Exchange groups seeking to grow and diversify their businesses shouldn’t view asset class diversification as their only option, with cross-listings and services to smaller issuers potentially providing longer-term growth.
“Those exchanges that rely mainly on equities in the current economic climate will face a difficult future,” said Sergio Gullo, managing director of Brazilian exchange group BM&F Bovespa, speaking in London today at the Mondo Visione exchange conference.
Rainer Riess, managing director at Deutsche Börse, emphasised it was important not to discount the value of the local equity market for small- and medium-sized companies, which he considered to be in danger of disappearing as exchanges look beyond their national borders to pursue growth opportunities.
“There is a lot of value in the national stock exchange, especially in the SME market where local companies value relationships and may consider major exchanges to be too costly and cumbersome for their needs,” he said, adding that exchanges should consider SMEs to be the “pipeline for the future” in terms of product development.
Deutsche Börse is currently awaiting a decision from the European Commission’s competition unit on whether it would be allowed to merge with NYSE Euronext, creating an exchange group with a market capitalisation in excess of US$9 billion. Both exchanges have jointly addressed the Commission’s concerns over the dominance the combined entity would wield in European derivatives trading, by offering to divest parts of their equity options businesses and open access to Eurex, Deutsche Börse’s clearing house.

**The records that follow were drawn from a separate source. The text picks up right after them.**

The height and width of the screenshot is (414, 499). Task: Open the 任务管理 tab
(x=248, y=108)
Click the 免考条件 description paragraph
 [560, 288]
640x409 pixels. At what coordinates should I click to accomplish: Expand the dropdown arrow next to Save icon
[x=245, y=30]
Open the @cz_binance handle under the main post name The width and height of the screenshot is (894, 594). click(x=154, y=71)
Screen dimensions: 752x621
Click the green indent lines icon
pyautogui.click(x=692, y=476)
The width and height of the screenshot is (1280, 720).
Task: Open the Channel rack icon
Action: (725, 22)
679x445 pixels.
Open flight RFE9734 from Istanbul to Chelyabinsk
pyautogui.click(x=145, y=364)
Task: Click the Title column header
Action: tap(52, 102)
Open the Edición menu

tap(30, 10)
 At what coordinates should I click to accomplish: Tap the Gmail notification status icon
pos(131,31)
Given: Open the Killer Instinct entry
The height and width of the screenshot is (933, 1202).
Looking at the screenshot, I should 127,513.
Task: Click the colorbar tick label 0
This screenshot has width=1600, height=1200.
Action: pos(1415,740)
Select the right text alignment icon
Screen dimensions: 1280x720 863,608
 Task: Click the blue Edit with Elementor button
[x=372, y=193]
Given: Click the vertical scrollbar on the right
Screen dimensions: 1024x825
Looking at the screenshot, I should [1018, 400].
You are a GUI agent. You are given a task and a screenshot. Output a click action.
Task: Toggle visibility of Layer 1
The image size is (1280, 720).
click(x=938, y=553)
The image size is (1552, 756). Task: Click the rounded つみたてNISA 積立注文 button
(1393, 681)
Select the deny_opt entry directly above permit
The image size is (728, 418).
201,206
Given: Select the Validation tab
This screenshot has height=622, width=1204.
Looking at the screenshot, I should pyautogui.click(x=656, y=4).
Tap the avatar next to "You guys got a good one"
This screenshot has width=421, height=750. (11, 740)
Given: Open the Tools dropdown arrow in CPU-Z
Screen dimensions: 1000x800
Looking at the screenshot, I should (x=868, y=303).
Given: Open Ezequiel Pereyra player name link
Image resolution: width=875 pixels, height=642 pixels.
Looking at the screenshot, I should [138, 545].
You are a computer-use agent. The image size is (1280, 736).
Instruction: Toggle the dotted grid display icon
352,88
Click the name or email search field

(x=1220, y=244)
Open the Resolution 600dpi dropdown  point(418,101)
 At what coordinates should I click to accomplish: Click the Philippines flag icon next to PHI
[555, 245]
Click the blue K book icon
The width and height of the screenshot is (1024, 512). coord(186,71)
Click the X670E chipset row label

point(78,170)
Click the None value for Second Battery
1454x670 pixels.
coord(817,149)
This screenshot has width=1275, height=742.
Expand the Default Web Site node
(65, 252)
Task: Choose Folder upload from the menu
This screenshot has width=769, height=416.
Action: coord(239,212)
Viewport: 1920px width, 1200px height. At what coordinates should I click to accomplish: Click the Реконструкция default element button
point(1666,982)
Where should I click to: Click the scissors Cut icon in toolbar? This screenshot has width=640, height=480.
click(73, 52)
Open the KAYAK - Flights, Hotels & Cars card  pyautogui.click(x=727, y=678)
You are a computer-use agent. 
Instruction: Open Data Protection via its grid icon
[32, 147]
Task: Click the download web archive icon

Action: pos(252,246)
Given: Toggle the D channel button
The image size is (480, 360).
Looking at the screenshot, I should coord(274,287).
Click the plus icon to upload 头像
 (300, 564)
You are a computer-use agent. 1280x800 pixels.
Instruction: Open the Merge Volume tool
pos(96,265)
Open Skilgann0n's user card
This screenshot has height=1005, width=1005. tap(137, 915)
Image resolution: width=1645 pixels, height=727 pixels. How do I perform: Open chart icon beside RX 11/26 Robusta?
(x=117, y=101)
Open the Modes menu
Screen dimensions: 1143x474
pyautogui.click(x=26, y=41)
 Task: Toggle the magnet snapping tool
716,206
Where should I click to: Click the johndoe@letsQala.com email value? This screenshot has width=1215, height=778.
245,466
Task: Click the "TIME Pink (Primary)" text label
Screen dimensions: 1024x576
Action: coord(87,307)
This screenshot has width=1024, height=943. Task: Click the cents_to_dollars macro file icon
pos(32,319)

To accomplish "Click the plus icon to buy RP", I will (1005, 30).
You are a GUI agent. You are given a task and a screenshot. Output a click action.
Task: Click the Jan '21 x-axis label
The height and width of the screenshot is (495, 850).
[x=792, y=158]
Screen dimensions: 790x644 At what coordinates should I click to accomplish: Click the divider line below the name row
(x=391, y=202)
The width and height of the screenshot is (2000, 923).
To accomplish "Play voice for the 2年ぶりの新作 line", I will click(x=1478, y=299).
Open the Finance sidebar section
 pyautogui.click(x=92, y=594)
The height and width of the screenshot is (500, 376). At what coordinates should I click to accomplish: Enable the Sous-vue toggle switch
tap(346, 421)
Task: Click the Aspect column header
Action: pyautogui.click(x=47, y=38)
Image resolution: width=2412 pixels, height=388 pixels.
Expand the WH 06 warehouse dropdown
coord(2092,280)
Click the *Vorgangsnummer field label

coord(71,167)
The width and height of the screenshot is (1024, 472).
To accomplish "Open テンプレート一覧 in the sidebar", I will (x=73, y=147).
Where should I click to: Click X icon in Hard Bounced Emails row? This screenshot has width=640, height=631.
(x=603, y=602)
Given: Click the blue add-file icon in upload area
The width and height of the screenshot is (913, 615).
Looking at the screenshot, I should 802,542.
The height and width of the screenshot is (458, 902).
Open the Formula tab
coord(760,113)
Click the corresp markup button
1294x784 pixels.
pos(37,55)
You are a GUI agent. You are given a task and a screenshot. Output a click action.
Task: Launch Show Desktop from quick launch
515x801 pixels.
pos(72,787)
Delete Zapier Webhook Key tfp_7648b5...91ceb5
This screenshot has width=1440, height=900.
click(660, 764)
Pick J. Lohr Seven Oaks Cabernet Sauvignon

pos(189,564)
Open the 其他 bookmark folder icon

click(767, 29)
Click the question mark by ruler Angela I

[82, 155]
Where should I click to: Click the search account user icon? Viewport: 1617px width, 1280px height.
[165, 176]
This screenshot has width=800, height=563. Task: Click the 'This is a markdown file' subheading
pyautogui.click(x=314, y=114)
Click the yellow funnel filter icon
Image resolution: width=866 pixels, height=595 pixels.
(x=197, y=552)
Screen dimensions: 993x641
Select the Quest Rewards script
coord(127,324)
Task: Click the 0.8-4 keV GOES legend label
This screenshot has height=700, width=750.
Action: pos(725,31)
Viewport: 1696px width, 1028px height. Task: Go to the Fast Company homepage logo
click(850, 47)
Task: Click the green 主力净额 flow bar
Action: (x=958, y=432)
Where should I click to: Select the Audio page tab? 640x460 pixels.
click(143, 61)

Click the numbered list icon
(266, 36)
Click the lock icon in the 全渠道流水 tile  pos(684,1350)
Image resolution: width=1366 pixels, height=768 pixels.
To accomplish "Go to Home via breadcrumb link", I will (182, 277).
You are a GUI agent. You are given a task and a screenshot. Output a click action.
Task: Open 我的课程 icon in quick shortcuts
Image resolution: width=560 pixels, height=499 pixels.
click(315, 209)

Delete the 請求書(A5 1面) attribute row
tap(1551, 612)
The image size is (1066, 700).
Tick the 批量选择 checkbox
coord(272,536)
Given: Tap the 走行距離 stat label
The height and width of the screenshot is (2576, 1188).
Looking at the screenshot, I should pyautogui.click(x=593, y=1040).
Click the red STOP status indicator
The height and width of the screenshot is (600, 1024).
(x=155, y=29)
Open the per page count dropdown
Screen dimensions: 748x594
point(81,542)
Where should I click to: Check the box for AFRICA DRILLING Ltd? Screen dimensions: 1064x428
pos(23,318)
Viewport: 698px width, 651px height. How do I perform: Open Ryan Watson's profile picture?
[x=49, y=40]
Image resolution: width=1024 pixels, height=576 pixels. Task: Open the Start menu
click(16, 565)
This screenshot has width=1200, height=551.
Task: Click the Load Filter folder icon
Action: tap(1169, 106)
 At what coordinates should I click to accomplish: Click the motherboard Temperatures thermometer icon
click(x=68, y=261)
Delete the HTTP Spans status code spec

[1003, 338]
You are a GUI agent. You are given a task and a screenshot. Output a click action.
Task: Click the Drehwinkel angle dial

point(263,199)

Charlotte Crosswell, president of Nasdaq OMX’s pan-European business, added that functional diversification of services can help fuel revenue and provide a better level of service to issuers, citing her exchange group’s recent purchase of market surveillance company SMARTS and ancillary offerings, such as corporate and director services.
With the London Stock Exchange’s International Order Book celebrating its ten year anniversary today, Nicolas Bertrand, head of equities and derivatives markets at the UK bourse, said cross-listings could act as a driver of liquidity for all markets involved.
“The liquidity generated on our IOB has helped to generate some positive investment trends,” he said.
Gullo at BM&F Bovespa added that against a backdrop of numerous exchange mergers that have largely failed, looking to establish alliances could be a more cost effective method of establishing partnerships that yield longer term benefits.
If successful, the combination of Deutsche Börse and NYSE Euronext would create an entity that would control over 95% of the European exchange-traded derivatives market. Meantime, the LSE is pursuing its strategy with the launch of derivatives trading on its Turquoise multilateral trading facility, while Nasdaq OMX is reportedly preparing its own foray into pan-European derivatives trading. In Brazil, BM&F Bovespa is consolidating the asset classes it trades onto a single system developed in conjunction with the CME Group. The exchange says the new system will offer its members greater margining efficiencies.